§ **Material for the task**

'''

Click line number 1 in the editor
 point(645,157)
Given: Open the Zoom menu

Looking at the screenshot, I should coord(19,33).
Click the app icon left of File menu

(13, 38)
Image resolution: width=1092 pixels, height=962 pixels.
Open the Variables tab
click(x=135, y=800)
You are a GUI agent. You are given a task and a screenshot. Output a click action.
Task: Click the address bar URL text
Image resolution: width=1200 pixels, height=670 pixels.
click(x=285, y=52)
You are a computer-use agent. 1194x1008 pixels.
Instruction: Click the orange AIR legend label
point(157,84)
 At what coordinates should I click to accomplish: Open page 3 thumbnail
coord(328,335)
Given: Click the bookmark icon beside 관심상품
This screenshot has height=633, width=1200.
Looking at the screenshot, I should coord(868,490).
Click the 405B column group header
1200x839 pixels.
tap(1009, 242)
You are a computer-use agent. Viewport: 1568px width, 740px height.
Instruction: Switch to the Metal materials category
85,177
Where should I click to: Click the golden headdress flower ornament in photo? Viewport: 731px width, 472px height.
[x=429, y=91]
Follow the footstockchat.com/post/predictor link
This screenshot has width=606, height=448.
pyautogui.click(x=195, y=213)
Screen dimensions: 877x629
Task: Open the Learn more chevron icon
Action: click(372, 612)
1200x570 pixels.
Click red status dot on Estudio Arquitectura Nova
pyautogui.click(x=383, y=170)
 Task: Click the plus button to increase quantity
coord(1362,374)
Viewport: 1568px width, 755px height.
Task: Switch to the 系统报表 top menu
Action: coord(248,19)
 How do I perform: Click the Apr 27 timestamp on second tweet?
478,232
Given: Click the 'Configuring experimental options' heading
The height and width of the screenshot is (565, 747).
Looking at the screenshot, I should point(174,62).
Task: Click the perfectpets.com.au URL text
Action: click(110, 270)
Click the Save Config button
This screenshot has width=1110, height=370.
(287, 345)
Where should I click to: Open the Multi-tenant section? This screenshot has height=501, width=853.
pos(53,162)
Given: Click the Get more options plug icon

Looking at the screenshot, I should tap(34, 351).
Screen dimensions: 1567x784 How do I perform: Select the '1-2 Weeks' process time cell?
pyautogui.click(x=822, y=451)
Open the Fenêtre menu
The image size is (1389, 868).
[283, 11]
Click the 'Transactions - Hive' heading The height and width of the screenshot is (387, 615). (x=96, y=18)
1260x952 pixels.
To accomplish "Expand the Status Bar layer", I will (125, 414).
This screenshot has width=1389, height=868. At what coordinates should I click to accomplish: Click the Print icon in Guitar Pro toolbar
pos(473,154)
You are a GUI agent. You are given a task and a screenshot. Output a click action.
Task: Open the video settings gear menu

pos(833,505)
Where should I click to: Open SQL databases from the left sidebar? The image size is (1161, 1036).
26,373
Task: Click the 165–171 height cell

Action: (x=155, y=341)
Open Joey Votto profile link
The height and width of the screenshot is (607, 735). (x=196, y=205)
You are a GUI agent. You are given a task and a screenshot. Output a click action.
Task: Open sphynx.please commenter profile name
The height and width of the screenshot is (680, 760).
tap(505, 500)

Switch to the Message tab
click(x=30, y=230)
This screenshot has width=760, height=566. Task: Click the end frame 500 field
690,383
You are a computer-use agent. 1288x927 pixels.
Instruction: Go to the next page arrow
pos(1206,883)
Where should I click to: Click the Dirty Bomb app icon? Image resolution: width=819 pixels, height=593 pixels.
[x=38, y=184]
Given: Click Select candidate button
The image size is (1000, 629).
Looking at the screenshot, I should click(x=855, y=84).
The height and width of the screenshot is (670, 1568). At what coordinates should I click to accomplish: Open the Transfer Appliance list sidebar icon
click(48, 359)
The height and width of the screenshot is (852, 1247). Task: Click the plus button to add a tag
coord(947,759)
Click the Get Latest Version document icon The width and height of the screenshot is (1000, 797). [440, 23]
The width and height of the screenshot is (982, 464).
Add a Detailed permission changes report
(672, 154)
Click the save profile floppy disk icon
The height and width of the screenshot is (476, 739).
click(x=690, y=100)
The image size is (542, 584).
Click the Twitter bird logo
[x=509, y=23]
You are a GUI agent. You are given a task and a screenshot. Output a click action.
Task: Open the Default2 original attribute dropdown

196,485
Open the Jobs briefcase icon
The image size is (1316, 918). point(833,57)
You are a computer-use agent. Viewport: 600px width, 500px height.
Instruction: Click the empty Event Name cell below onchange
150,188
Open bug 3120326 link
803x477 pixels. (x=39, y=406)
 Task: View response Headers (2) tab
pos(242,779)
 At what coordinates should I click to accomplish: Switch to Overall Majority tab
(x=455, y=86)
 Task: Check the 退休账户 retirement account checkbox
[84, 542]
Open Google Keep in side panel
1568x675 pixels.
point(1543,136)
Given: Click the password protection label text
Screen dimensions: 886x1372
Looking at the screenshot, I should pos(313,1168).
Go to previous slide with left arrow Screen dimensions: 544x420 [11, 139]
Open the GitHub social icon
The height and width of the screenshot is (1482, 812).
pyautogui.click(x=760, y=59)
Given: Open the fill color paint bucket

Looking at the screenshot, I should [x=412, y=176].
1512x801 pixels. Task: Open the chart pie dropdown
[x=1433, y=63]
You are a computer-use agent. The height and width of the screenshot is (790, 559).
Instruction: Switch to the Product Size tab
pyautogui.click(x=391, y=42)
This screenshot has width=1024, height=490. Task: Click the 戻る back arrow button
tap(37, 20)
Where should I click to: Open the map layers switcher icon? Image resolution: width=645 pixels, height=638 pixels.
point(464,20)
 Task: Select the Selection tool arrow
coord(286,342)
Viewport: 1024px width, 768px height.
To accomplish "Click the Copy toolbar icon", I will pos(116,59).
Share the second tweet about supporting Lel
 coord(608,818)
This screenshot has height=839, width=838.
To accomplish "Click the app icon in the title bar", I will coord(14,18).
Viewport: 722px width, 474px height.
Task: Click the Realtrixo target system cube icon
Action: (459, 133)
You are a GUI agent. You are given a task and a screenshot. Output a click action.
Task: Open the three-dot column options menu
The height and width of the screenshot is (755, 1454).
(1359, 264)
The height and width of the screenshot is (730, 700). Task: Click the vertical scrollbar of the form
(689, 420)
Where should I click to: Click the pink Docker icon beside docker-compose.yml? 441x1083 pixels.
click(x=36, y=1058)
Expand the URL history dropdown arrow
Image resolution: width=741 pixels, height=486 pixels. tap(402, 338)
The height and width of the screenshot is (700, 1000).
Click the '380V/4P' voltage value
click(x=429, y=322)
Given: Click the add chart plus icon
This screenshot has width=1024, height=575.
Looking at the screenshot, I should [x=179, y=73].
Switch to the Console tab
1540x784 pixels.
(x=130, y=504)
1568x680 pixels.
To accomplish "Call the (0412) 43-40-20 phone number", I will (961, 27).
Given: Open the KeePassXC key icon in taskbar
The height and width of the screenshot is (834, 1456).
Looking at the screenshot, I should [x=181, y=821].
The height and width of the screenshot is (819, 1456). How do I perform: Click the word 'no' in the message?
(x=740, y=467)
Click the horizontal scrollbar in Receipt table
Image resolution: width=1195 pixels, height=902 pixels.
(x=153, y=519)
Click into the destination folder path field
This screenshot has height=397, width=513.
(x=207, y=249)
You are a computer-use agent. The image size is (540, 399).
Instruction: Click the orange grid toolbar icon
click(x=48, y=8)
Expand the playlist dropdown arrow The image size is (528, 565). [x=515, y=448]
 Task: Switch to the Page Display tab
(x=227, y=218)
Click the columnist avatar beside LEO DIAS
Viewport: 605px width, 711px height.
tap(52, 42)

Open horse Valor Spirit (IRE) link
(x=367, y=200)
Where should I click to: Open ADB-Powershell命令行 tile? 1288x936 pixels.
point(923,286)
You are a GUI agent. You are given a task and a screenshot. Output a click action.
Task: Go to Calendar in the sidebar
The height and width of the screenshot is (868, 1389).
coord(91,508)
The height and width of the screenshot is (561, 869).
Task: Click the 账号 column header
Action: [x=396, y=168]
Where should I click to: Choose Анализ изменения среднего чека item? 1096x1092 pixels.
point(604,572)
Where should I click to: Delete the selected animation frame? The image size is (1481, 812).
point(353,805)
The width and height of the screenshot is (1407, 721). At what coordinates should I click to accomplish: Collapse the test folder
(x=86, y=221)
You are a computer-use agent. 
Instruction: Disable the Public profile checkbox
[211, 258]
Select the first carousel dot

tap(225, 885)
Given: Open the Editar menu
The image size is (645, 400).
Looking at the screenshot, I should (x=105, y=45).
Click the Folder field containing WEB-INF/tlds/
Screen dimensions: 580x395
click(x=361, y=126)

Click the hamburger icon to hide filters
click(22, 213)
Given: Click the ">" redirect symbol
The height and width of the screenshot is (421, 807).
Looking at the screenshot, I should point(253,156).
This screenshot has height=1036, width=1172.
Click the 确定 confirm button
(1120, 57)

'''

§ **Your objective**
Retype, exactly and with nothing added, the lines of the material above from the first through the one that contains "Task: Click the address bar URL text".

§ **Problem solution**
Click line number 1 in the editor
 point(645,157)
Given: Open the Zoom menu

Looking at the screenshot, I should coord(19,33).
Click the app icon left of File menu

(13, 38)
Image resolution: width=1092 pixels, height=962 pixels.
Open the Variables tab
click(x=135, y=800)
You are a GUI agent. You are given a task and a screenshot. Output a click action.
Task: Click the address bar URL text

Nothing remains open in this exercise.